Anne Zieger is a healthcare journalist who has written about the industry for 30 years. Her work has appeared in all of the leading healthcare industry publications, and she's served as editor in chief of several healthcare B2B sites.

3 Comments

  • It helps if you have a single-payer system, and a health care system that focuses on rational results rather than maximum profit.

    Actually, in countries with a less profit-focused health care system, EHRs have been working well for over a decade (with the exception of the UK). There is just not the same level of frustration and refusal to comply as I have observed here in this country.

    There is also not the same manic level of everyone and his cousin trying to cash in by implementing EHRs at breakneck speed.

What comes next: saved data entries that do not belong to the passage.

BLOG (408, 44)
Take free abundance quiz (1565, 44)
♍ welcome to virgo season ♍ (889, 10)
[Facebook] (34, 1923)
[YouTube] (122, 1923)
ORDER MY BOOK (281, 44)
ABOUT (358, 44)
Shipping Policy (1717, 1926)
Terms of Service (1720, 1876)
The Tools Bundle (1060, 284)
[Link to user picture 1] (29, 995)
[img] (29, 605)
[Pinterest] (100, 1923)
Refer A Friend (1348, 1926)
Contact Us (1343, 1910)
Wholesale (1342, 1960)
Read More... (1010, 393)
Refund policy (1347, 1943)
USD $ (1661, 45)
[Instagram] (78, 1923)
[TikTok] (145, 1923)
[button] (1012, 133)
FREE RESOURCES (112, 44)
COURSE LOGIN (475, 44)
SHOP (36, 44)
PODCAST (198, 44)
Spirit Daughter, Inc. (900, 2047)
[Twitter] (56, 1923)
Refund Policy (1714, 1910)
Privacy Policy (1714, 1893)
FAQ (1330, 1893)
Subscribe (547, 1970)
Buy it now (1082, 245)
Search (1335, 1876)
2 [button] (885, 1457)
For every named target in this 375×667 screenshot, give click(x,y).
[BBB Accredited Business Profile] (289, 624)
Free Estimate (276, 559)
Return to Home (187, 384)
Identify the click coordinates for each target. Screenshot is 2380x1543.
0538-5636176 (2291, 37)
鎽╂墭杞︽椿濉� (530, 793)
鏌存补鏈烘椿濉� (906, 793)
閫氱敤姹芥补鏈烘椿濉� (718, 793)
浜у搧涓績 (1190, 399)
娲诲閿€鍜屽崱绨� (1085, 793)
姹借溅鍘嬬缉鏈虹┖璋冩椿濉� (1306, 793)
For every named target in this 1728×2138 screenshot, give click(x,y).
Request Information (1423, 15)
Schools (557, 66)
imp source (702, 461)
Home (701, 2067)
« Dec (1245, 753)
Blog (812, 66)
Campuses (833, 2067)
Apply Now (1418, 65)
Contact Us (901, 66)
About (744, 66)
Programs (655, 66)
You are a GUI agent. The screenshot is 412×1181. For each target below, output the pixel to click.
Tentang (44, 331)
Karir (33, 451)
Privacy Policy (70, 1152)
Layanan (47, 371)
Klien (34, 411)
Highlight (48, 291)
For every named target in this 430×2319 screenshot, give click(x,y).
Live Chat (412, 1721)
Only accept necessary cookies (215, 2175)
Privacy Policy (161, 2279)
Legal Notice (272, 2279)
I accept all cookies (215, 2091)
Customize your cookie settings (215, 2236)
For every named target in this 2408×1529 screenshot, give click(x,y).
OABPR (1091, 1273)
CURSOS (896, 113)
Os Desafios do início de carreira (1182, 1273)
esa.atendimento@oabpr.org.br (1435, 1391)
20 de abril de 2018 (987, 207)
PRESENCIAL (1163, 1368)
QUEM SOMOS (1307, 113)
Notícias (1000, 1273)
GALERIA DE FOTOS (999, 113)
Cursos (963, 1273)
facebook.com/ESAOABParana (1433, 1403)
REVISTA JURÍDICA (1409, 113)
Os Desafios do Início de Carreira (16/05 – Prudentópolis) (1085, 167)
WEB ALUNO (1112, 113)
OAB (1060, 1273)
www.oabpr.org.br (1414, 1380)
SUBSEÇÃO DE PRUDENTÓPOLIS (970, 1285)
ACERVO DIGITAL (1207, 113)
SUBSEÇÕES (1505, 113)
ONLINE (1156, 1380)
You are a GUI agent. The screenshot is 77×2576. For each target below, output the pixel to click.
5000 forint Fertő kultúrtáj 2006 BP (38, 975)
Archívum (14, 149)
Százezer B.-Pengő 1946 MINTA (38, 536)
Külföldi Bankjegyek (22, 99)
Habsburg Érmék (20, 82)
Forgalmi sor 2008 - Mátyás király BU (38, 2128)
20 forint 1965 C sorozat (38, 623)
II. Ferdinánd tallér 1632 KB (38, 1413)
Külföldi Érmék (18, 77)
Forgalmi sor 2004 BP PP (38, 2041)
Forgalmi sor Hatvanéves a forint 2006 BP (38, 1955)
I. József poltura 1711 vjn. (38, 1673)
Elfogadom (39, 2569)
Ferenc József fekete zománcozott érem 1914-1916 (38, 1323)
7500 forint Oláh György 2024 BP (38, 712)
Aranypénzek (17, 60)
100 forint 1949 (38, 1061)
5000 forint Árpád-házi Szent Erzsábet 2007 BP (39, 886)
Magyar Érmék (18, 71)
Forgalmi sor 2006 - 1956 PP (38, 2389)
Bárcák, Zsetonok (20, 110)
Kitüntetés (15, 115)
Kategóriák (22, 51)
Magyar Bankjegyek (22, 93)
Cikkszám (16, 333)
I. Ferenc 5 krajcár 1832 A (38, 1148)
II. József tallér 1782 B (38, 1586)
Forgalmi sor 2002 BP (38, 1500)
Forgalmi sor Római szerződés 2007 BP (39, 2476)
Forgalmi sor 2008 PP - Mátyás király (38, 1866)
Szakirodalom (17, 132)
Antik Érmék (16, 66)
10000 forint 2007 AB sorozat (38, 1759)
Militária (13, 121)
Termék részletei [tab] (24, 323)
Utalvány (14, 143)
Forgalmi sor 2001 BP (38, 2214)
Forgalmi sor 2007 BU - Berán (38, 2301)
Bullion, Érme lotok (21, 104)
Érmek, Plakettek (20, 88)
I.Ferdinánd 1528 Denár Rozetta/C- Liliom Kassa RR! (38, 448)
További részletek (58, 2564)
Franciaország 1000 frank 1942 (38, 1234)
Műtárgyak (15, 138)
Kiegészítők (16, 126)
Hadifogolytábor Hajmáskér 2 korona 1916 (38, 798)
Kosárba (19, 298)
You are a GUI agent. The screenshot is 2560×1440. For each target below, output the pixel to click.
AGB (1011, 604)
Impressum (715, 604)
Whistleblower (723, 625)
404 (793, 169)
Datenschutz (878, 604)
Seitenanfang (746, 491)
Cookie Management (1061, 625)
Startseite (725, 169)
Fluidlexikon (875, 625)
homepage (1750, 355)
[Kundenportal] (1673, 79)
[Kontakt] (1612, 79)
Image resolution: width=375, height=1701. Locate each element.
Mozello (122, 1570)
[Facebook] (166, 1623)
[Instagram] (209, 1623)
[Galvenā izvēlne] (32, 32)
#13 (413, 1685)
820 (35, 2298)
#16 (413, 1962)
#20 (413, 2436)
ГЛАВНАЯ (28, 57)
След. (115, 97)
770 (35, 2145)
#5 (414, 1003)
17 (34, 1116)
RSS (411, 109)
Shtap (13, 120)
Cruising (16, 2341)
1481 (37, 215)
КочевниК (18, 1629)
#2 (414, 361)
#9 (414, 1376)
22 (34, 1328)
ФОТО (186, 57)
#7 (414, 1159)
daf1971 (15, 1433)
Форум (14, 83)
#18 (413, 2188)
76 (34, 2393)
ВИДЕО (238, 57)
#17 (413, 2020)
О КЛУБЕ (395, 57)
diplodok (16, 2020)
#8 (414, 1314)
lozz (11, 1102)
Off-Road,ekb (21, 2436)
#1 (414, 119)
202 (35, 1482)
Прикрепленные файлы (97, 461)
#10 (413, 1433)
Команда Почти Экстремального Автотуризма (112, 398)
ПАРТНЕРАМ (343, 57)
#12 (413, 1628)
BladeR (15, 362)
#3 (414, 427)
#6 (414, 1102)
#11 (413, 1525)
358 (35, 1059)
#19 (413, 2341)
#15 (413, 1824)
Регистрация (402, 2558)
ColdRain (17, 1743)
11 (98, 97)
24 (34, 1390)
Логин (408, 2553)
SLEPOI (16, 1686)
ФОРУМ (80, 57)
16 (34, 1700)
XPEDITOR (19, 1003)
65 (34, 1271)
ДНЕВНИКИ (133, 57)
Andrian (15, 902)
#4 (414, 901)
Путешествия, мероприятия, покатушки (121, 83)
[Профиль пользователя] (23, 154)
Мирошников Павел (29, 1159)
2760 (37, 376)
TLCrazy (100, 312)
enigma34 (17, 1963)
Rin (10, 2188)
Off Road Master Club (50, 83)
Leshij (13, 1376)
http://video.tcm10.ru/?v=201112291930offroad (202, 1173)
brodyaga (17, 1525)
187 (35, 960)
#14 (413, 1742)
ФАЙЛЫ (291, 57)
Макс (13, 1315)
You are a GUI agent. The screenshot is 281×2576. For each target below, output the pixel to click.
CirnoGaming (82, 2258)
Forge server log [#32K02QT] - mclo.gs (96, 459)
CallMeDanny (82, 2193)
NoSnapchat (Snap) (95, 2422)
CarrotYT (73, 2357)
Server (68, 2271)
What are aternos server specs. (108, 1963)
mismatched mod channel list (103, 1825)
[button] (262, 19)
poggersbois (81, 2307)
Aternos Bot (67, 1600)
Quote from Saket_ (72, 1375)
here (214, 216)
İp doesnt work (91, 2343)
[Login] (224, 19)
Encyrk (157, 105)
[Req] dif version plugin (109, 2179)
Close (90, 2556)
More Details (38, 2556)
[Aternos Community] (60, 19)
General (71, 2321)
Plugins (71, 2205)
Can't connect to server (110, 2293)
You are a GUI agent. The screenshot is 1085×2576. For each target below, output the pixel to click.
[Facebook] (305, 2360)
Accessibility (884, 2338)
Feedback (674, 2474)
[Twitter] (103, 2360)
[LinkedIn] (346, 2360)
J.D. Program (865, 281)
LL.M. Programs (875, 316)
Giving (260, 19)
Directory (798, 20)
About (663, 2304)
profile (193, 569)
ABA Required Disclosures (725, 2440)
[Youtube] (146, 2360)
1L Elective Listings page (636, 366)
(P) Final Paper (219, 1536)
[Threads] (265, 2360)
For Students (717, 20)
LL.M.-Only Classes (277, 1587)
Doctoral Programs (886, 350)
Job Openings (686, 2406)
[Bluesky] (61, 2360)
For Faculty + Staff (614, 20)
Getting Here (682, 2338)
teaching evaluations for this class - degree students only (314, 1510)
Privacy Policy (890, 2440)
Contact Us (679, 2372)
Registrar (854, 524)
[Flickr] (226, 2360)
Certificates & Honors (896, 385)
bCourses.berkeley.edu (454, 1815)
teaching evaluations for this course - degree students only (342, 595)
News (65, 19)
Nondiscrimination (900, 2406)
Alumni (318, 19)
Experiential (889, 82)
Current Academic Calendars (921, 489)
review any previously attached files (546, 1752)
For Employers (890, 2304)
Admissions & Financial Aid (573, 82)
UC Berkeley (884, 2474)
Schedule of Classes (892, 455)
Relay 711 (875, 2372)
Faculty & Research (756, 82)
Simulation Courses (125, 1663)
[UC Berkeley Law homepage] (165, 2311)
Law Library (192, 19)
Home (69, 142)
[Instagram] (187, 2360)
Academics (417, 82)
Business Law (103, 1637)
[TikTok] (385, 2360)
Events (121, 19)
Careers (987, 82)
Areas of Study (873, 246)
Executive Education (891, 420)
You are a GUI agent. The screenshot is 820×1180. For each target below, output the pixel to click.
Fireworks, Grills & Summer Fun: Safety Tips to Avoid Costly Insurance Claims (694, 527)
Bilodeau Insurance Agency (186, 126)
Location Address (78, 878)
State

    There are a few larger systems in this country though that have done a fairly good job of implementing, using, and upgrading over the years. Two of them that I am familiar with are in Ohio: the Ohio State University Wexner Medical Center and the Cleveland Clinic. Think what you will about the latter’s empire building around the world, but the powers that be there did implement (after a few serious glitches) Epic over a number of years to a point where it actually works. I still remember being astonished to hear that they had not had any telephone or verbal orders there for five years – and that was five years ago. Who cares if the docs put in orders on their tablets from the golf course? Given the amount of money there I am sure they have already begun making use of Big Date platforms…Ohio State took the same slow and careful approach as the Clinic, and Epic works there, too, pretty well, in spite of a LOT of initial resistance. In that facility, it was primarily the nurse managers that took the lead during implementation and saw to it that things remained on track, even to the point of overriding providers’ initial resistance…

    Let’s join the rest of the world, America. EHRs can work, but it needs everyone on board. It IS possible. How about if we all just shut up and get on with it?

  • Is this any different from how store chains estimate sales levels and therefore staffing levels for a given day based on the like day in previous years? Plus hospitals know that weekend nights ramp up certain health issues (like getting shot in a violence prone area), more ortho injuries on ski or baseball or football weekend afternoons and the like. The only reason that this is just beginning is that hospitals are finally getting fairly comfortable with EHR’s and are beginning to try and see what they can do with the data. Hospital systems that got up on EHR years or even decades ago are likely to be far more advanced with predictions. FWIW, I believe that one hospital system in Montreal (heavy government push for efficiencies in socialized medicine) is already using its data to predict OR utilization and staff scheduling to go with the predictions and to make better use of staff and facilities. This is certainly a good thing for ER’s, which can use a combination of history, weather conditions, scheduled events and like factors to predict needed staffing levels.

  • R Troy,
    You’re right. This is just the beginning of us trying to figure out all the amazing things we’ll be able to do with EHR data. I’ve seen dozens of companies that are using data as you describe.